Постепенно ночь ее успокоила, хотя страх не ушел, а затаился, будто спрятался от усиливающегося ветра.
Она уходила, уходила от того, кого любила, но опоздала на последний автобус.
Чтоб согреться, она побежала, как вдруг перед ней упало дерево.
- Господи! – Вскрикнула она от неожиданности и остановилась, боясь идти дальше по дороге, с обоих краев которой росли высокие, старые деревья. Обернувшись, она увидела свет – сзади ехала машина…
Сон. Как всегда, всего лишь сон. Саша поднялась на кровати – за открытым окном едва начинало светать, влажный и холодный воздух, едва заметно колышущий занавеску, подсказывал, что ночью шел дождь. Она зябко поежилась и укутываясь в одеяло. Спать не хотелось, но и вставать тоже. Несмотря на весь ужас, который испытала, она бы с удовольствием досмотрела сон, но прерванный сон не досмотришь. Как и прерванную жизнь. Саша включила ночник и села на кровати, вспоминая последние несколько дней. Она устала – это очевидно и с этим ничего не поделаешь. То, что всегда ее успокаивало, приносило короткое, но такое сладкое забвение, ее уже не удовлетворяло. Это могло занять ее, успокоить на какие-то мгновение, после чего на нее обрушивались все те же страхи, как поток, прорвавший плотину. И свистопляска начиналась с новой силой. Она несколько раз повернулась на кровати. Даже музыка ей теперь не приносит удовольствия. Так, шум, забивающий бесконечный зуд от укусов, зуд от тысяч взмахов маленьких крылышек. Нет ничего хуже, чем когда наркотик перестает удовлетворять. Рано или поздно с этим сталкивается каждый наркоман, каждый житель этой маленькой голубой планеты.
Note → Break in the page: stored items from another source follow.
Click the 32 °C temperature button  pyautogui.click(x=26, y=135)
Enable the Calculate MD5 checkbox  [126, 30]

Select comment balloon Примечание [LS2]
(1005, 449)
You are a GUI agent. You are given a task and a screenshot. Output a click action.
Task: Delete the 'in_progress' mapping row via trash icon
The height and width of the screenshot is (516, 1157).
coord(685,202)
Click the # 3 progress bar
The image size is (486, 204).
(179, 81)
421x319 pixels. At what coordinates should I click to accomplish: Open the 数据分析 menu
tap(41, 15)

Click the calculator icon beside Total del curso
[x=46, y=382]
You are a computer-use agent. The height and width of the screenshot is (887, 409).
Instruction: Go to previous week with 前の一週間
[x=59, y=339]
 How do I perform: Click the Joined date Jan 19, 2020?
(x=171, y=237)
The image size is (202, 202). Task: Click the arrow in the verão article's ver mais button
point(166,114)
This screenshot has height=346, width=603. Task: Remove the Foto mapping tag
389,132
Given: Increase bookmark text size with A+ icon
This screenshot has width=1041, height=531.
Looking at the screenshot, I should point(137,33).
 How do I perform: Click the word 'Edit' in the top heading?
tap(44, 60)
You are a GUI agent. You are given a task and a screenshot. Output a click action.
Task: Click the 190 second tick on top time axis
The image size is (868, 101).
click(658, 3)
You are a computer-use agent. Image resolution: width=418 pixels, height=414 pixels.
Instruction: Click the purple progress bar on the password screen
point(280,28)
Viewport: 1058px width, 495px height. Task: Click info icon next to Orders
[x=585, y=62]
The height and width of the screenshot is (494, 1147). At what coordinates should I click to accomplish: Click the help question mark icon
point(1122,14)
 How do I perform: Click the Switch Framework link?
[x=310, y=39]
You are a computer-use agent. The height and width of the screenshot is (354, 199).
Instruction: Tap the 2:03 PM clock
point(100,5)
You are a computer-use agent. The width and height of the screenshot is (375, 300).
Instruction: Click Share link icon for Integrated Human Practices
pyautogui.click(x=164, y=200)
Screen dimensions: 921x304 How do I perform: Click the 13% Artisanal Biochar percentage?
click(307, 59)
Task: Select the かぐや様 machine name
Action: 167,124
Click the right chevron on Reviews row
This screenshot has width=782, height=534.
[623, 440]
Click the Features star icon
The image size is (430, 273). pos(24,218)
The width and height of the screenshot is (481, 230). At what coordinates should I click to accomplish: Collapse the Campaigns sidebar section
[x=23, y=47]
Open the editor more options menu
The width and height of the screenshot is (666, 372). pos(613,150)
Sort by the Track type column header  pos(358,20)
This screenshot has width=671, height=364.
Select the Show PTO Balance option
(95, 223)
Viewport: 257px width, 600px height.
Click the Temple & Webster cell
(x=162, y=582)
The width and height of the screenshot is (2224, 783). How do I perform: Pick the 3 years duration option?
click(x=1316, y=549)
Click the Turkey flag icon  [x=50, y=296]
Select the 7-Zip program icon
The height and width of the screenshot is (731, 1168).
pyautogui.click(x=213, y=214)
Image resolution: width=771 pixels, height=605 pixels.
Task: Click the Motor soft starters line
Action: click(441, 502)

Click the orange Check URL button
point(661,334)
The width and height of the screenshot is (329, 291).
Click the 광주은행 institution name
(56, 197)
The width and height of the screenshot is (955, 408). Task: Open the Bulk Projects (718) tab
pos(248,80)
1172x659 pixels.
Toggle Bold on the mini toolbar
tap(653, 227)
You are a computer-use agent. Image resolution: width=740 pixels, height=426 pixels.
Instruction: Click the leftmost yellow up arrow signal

Он еще может ощущать зависимость, его с дикой силой тянет к тому, что он раньше любил и что теперь начинает ненавидеть.… Ненавидеть тихо, чтоб объект привязанности не заметил этого. Его корчит, когда он слышит тихий зовущий голос, но, в очередной раз, убедив себя, что теперь все будет по-старому, наркоман снова бросается к тому, что когда-то любил, чтобы придя в чувство понять, что его снова одурачили. Наркомания на развитой стадии напоминает ситуацию, когда человек, нуждающийся в еде, начинает все время пить или спать. Наркомания – это неудавшийся цикл сублимации, на конце которого стоит указание: «повторить». И наркоман повторяет. Саша тихо села, стараясь не шевелиться, как будто у нее в середине находился расплавленный метал, грозящий разлиться. Судя по ощущениям, так оно и было. Карантин. Ветер относит дым горящих в беспорядках районов. Что изменилось со вчера? Ничего. Что-то было сказано? Нет. Что изменилось? Все. Навсегда? Нет. Так что изменилось? Не знаю. – У нее в голове быстро бежали мысли, как тени от птиц по просыпающемуся городу. Но Саша уже проснулась. По крайней мере, ей так показалось. Сегодня она все начнет по-другому. Пусть весь этот мир катится в одну гигантскую пропасть, но она собиралась в другую сторону...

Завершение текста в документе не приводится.